Intrauterine Fetal Demise

Intrauterine fetal demise (also called IUFD or stillbirth) occurs when a child dies in the womb at or after the 20th week of pregnancy. Unfortunately, 24,000 stillbirths occur in the U.S. each year. Intrauterine fetal demise can be caused by infection, genetic diseases, and more.

What Is Intrauterine Fetal Demise?

Intrauterine fetal demise (IUFD) is the medical term for a fetus that dies at or after the 20th week or second trimester of gestation. IUFD differs from a miscarriage which occurs before the 20th week of pregnancy.

Intrauterine fetal demise occurs in less than 1% of all births according to the 2006 National Vital Statistics Report.

There are three categories of intrauterine fetal demise that are characterized by when the fetus died in utero and how far along the stillbirth occurred in the pregnancy.

The three types of IUFD include:

  • Early stillbirth: 20 to 27 weeks of gestation
  • Late stillbirth: 28 to 36 weeks of gestation
  • Term stillbirth: on or after 37 weeks of gestation

Stillbirth can be caused by many issues, such as infections, issues with the umbilical cord and/or placenta, and overall complications with labor. It is important to note some cases of IUFD may not have any apparent cause.

IUFD can happen to anyone. However, doctors can identify risk factors of intrauterine fetal demise and ensure the expectant mother is properly monitored, diagnosed, and treated for any complications that may increase the risks.

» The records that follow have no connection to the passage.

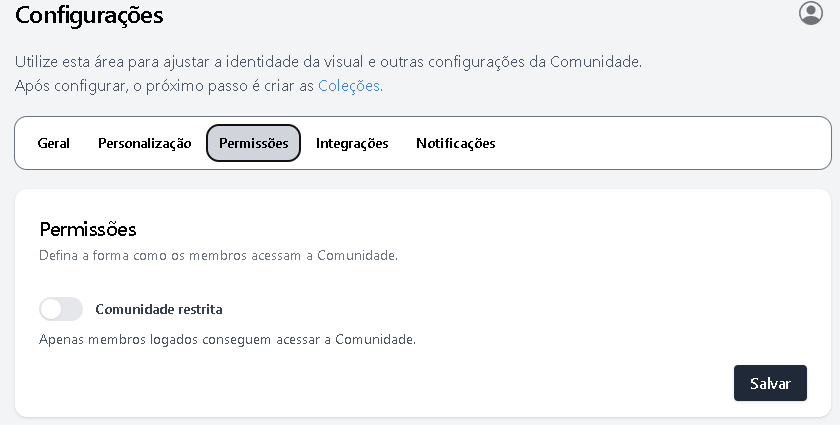The image size is (840, 425).
Task: Follow the Coleções link
Action: [x=349, y=86]
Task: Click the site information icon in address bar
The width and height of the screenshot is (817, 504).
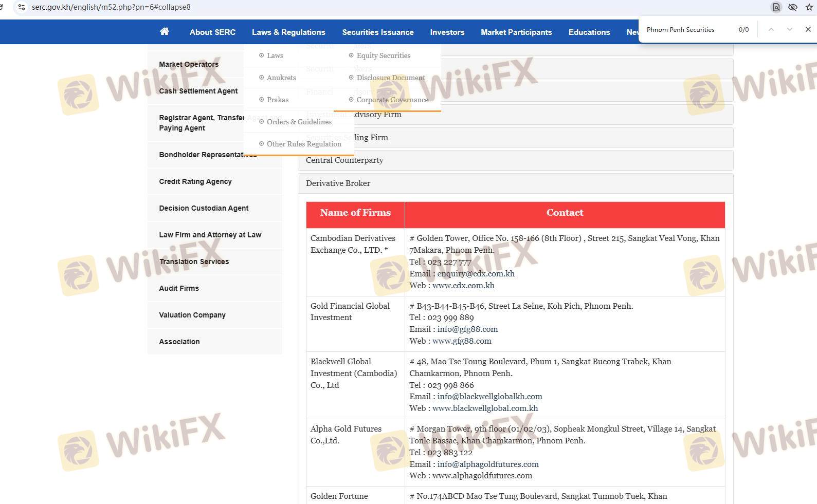Action: point(21,7)

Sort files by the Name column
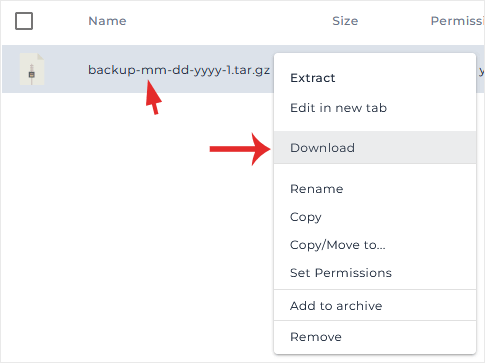tap(107, 21)

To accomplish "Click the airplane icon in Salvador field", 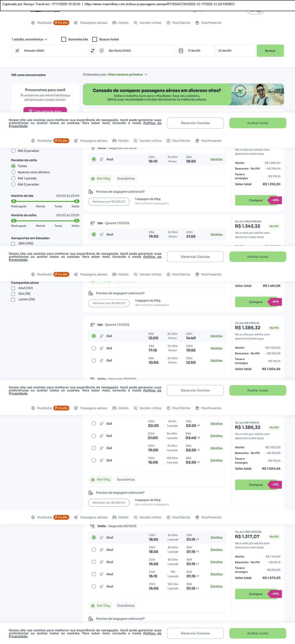I will [x=17, y=51].
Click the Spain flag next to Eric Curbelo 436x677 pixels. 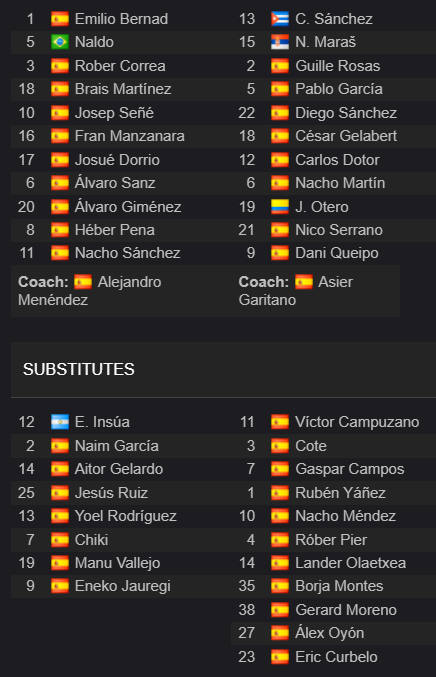coord(280,657)
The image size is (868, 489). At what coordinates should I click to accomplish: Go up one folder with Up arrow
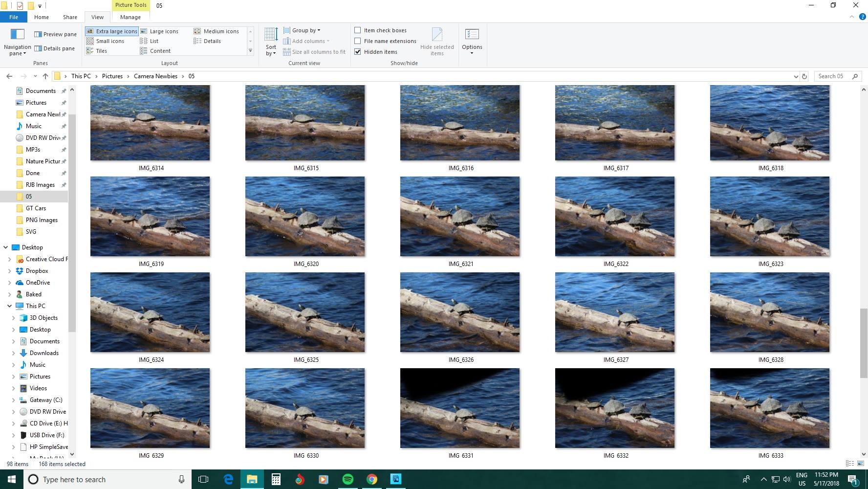(45, 76)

Unfortunately, some cases of intrauterine fetal demise may be caused by lack of prenatal care by doctors. If a medical professional failed to screen, diagnose, or treat any risk factors leading to a stillbirth, it may be considered medical negligence.

Causes of Intrauterine Fetal Demise

It can be difficult to pinpoint the exact cause of intrauterine fetal demise. However, there are several factors that can lead to a stillbirth.

Common causes of stillbirth include:

  • Birth defects (congenital abnormalities of the fetus)
  • Blood transfer from baby to mother (feto-maternal hemorrhage)
  • Fetal infection
  • Genetic disorder of the fetus
  • Maternal infection
  • Placenta separated from inner uterine wall (placental abruption)
  • Umbilical cord issues
  • Underdeveloped or damaged placenta (placental dysfunction)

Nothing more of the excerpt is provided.